Geçen ay genetik testlerin nasıl yapılması gerektiğine dair “Newscientist” dergisinde Peter Aldhous tarafından bir makale yayınlandı. Aslında aynı konuya daha önce ben de Medimagazin’de değinmiştim (13.09.2010).
Bilindiği üzere, artık genetik bilimini tek bir dal olarak algılamak ve bunun sağlık alanında uygulamasını yapmak neredeyse imkânsız hale gelmiştir. Onun için de pek çok alt dallar ve bunların uygulamaları ortaya çıkmıştır. Bunlardan biri de farmakogenetik denen genetiğin alt bir bilim dalı. Kabaca söylemek gerekirse, bu bilim dalı, hangi ilacın hangi genetik yapıya sahip insanlara verilebileceği konusunda yol göstericidir. Diğer bir deyişle herhangi bir hastalık için aynı hasta grubuna verilen herhangi bir ilaç A kişisinde %100 etkili olurken, aynı hastalığı taşıyan B kişisinde %5 etkili olabilmektedir. Kişinin genetik yapısına göre ilaç seçim işinin yol göstericisi ise farmakogenetik adlı genetik bilim dalıdır.
Şimdi gelelim yukarıda sözünü ettiğimiz makalede işlenen konuya. Burada sorulan soru şu: Yaygın olarak kullanılmakta olan ilaçların hangi kişilerde nasıl bir etki yaptığını belirlemek üzere hazırlanan farmakogenetik testler mutlaka doktor reçetesine mi bağlanmalıdır? Ortaya çıkan bu can alıcı soru Amerikan İlaç Dairesi (FDA) tarafından doğrudan doğruya genetik test yapan firmalara yönlendirilmiştir.
Mart 2011 başında yapılan iki hafta süreli ve FDA’ya genetik testler konusunda danışmanlık yapılan panelde genetik testlerin risk ve yararları konusu ele alınmıştır. Bu toplantıda ele alınan konular 23andMe, Navigenics ve Decode Genetics gibi ayrıntılı tüm gen analizi yapan diğer firmaları da kapsamaktadır. Nitekim geçen yıl FDA böyle bir toplantının söz konusu endüstrinin düzenlenmesi için yapılacağını zaten duyurmuştu.

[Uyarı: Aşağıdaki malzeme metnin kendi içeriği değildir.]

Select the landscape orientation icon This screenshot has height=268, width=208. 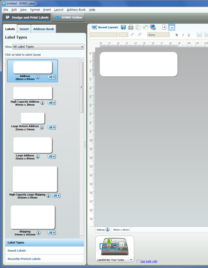point(172,27)
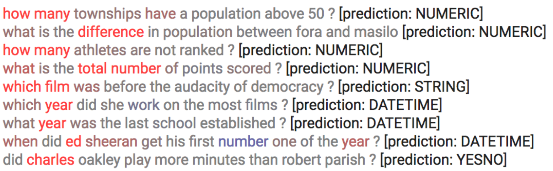
Task: Click the red word "difference"
Action: [x=111, y=32]
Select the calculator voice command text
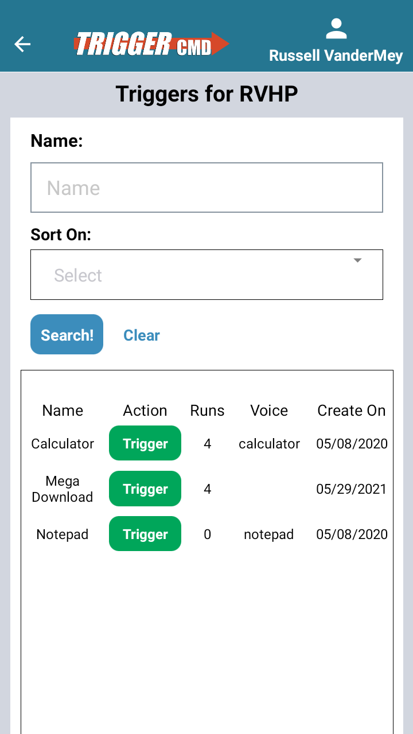Image resolution: width=413 pixels, height=734 pixels. coord(268,443)
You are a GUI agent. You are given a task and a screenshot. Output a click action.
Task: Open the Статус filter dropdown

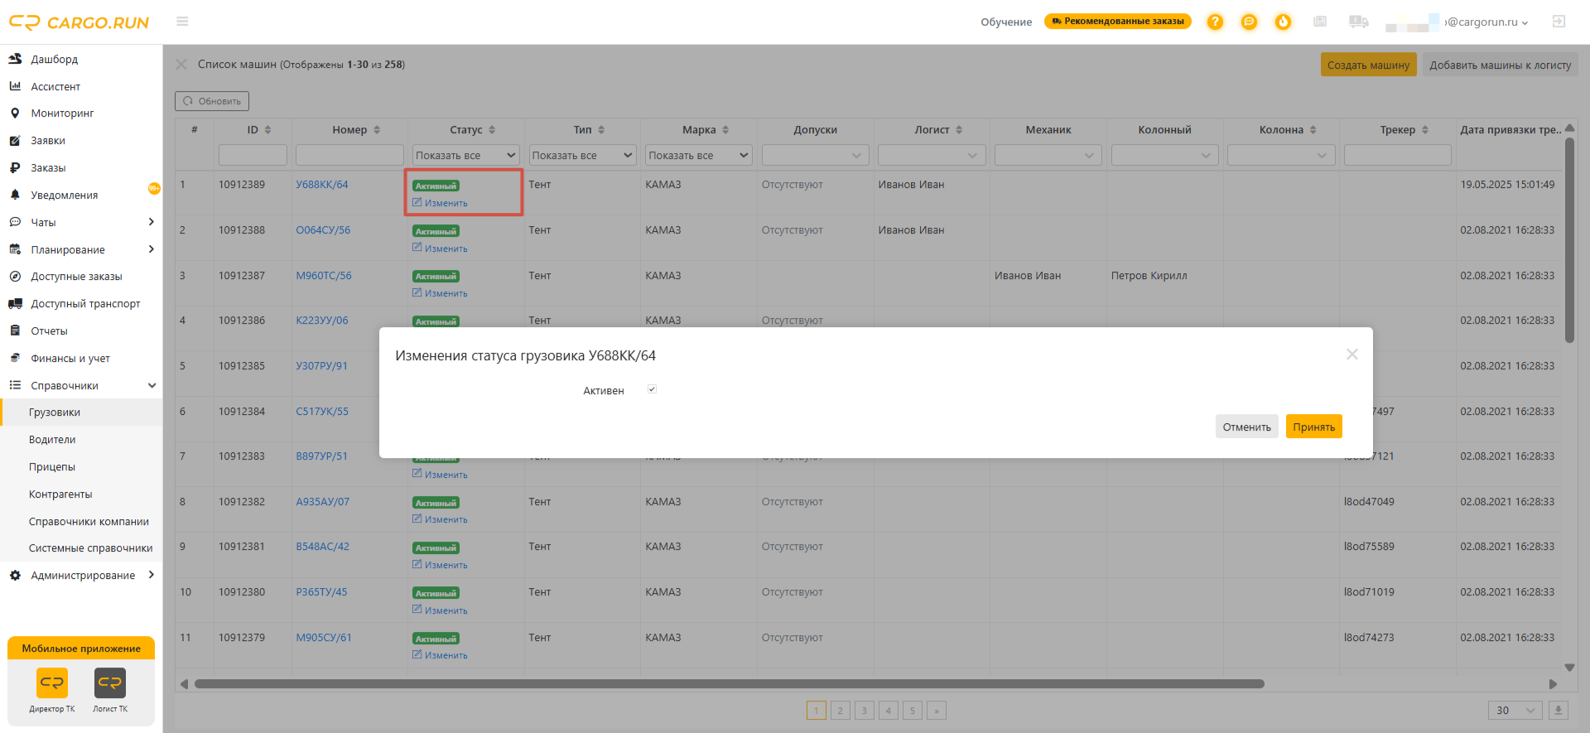pyautogui.click(x=465, y=155)
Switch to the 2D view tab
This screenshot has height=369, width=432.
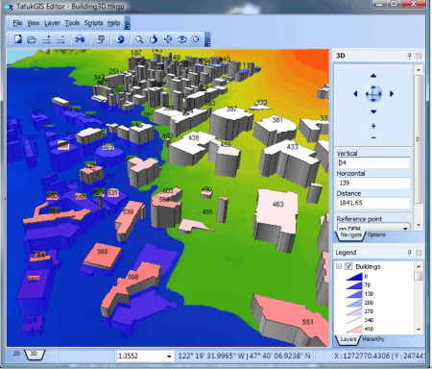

Fakat Pathway Genomics adlı firma FDA tarafından getirilecek düzenlemelere aldırış etmeden test kitlerini eczanelerde satmaya başlamıştı. Toplantı sonucunda üyeler genel olarak bazı kategorilerin ya da spesifik genetik testlerin reçetelendirilmesi konusunda görüş birliğine varmışlardır. Bunlar kanser gibi presemptomatik testleri ve farmakogenetik testleri de kapsamaktadır.
Genom tarama testi yaparak hastalıklara ilişkin risk bilgileri veren firmalar, içlerinde 23andMe firması da olmak üzere, örneğin BRCA1 ve BRCA2 genlerinin bazı varyantlarını analiz ederek erken dönem meme ve yumurtalık kanserlerinin prognozu hakkında test isteğinde bulunan kişilere doğrudan bilgi sunmaktadır.
Aykırı düşüncesi ile dikkat çeken 23andMe firması, genel ilaçların etki oranı ve yan etkilerini ortaya koymak bakımından istekli kişilere bu testin aracı, yani reçete isteği olmadan yapılması taraftarıdır. Keza firmalar hastaların hekim tarafından verilen ilaçların yine hekim tarafından düzenlenmesine kesin olarak riayet etmelerini önerirken, kendileri tarafından önerilen testlere de dikkat etmelerinin gereğine dikkat çekmektedir.
Nitekim bu toplantıya ilişkin olarak 23andMe firmasından Ashley Gould “ilgili sağlık çalışanları farmakogenetik testlerin uygulanması konusunda önemli bir role sahiptir, fakat bize göre bunların bekçilik rolü üstlenmemeleri gerekir” diyor.
Bize gelince, şimdilik hangi testin kim tarafından istenmesi gerektiği konusunda bir endişemiz ya da kaygımız çok şükür yoktur! Biz özgürlüğüne çok düşkün bir ülke olduğumuz için aklımıza her geleni yapma lüksüne sahibiz! Umarım yapmak istediğim ironi yanlış anlaşılmaz ve en kısa sürede bu konuda kimin ne yapacağı ve nasıl yapacağı konusunda bir düzenleme ülkemizde de yapılır.
Yeni bir konuda buluşuncaya kadar esen kalın, sağlıklı kalın.